인터넷을 이용하는 멀티플레이어 온라인 게임(MOG)은 전형적으로 클라이언트-서버 또는 peer-to-peer 구조를 기반으로 구성된다. 본 논문에서는 두 가지 구조의 장점을 활용하기 위하여 클라이언트-서버 구조와 peer-to-peer 구조를 결합하는 방법을 제시한다. 대부분의 멀티플레이어 온라인 게임들은 객체마다 강력한 일관성 제어를 제공하고자 기본 사본을 갖는 복제 기법을 사용한다. 이 기법에서 각 객체와 캐릭터는 기본 사본이라고 하는 절대적 사본과 2차 사본이라고 하는 복제본들로 구성된다. 객체에 대한 갱신은 기본 사본에서 먼저 수행되어야만 한다. 제시된 하이브리드 구조에서는 기본 사본들이 서버 또는 클라이언트에 존재할 수 있다. 이러한 구조에서는 서버가 유지하는 객체의 수를 감소시킴으로써 서버와 클라이언트들 간의 부하 조정이 가능하다. 게임은 일관성 요건이 상이한 다양한 액션의 유형들로 구성된다. 게임 일관성에 대해서는 성능과 일관성 간에 적절한 상충 관계를 제공할 수 있는 여러 수준의 기법이 합리적이다. 본 논문에서 기본 사본 모델을 갖는 하이브리드 게임 구조에 대한 성능 분석 결과가 기술된다.

과제 목표 1 ->
문서 발췌에 따르면, 제시된 하이브리드 구조에서 기본 사본들은 어디에 존재할 수 있습니까?

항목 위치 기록
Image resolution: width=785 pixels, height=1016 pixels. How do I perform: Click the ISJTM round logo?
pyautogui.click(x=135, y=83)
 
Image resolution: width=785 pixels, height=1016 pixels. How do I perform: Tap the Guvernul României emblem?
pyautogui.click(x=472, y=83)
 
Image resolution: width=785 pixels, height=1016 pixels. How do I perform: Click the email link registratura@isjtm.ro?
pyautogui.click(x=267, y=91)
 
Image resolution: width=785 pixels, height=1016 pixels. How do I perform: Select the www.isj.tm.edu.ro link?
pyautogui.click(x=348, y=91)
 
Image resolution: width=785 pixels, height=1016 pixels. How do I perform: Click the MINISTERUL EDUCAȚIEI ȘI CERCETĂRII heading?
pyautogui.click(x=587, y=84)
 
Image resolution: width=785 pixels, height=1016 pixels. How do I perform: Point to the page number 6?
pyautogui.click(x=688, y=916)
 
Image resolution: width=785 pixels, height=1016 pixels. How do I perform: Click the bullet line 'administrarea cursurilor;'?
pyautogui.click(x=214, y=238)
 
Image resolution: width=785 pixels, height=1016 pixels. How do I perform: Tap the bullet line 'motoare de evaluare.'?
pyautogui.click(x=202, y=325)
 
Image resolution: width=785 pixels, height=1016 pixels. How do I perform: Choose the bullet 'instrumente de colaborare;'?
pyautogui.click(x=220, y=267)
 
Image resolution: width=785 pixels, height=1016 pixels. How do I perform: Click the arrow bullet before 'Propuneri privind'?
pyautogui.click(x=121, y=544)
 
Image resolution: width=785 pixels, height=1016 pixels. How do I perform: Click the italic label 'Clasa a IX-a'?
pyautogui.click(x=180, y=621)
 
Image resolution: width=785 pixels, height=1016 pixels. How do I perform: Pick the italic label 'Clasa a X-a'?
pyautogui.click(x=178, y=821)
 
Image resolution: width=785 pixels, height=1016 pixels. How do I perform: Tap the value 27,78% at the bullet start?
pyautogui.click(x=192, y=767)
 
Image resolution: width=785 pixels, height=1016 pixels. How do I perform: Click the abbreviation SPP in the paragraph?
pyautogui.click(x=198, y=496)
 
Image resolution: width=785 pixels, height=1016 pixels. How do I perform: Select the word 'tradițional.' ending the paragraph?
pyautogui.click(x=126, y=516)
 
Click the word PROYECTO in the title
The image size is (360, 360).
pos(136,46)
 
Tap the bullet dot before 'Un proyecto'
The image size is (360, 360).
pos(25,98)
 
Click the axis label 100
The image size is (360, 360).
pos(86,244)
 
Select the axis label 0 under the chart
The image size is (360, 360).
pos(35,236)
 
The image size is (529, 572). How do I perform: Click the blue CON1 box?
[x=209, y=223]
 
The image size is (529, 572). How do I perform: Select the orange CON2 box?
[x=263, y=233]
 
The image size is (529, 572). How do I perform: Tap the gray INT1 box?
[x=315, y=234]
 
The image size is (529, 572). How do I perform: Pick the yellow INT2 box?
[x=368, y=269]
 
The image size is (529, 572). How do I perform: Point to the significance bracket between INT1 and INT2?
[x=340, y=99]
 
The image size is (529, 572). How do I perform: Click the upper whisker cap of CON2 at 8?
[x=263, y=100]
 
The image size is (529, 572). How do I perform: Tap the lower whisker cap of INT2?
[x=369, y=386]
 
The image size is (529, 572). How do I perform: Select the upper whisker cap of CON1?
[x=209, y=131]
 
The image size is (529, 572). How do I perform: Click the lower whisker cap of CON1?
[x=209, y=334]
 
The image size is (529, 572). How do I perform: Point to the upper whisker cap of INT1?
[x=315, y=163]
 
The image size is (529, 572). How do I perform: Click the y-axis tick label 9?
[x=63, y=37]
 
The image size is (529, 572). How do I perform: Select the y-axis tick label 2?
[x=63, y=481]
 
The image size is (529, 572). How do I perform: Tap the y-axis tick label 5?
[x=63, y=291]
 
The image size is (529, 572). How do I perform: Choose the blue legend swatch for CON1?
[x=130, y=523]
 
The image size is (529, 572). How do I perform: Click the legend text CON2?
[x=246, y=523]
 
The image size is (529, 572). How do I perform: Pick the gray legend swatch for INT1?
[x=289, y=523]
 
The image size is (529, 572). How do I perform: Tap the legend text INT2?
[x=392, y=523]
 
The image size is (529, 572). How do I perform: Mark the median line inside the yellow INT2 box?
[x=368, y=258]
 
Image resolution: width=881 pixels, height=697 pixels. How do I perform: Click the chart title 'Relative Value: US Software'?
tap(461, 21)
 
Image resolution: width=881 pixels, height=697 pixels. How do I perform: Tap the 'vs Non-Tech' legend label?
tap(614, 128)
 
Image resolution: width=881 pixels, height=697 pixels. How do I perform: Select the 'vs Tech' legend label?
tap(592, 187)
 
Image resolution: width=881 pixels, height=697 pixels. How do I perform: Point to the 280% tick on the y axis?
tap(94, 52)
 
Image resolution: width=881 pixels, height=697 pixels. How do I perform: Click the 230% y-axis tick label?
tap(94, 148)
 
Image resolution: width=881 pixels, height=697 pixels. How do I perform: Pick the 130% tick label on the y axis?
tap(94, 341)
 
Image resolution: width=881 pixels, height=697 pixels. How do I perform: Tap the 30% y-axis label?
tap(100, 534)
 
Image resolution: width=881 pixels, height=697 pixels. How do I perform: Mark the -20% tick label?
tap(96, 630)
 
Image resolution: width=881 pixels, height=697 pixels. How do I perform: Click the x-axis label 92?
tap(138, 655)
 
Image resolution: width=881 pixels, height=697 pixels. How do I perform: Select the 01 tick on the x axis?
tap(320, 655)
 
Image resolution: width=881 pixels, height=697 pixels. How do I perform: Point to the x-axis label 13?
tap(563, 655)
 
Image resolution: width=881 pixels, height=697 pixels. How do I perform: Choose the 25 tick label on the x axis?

과제 목표 2 ->
위 기록에서 "bullet 'instrumente de colaborare;'?" 문구가 들어 있는 줄부터 "pyautogui.click(x=121, y=544)" 문구가 들어 있는 줄까지, 양 끝 줄을 포함한 모든 줄을 빈 줄은 빼고 번호 목록으로 정리하세요.

과제 풀이 1 ->
서버 또는 클라이언트에 존재할 수 있습니다.

과제 풀이 2 ->
1. Image resolution: width=785 pixels, height=1016 pixels. How do I perform: Choose the bullet 'instrumente de colaborare;'?
2. pyautogui.click(x=220, y=267)
3. Image resolution: width=785 pixels, height=1016 pixels. How do I perform: Click the arrow bullet before 'Propuneri privind'?
4. pyautogui.click(x=121, y=544)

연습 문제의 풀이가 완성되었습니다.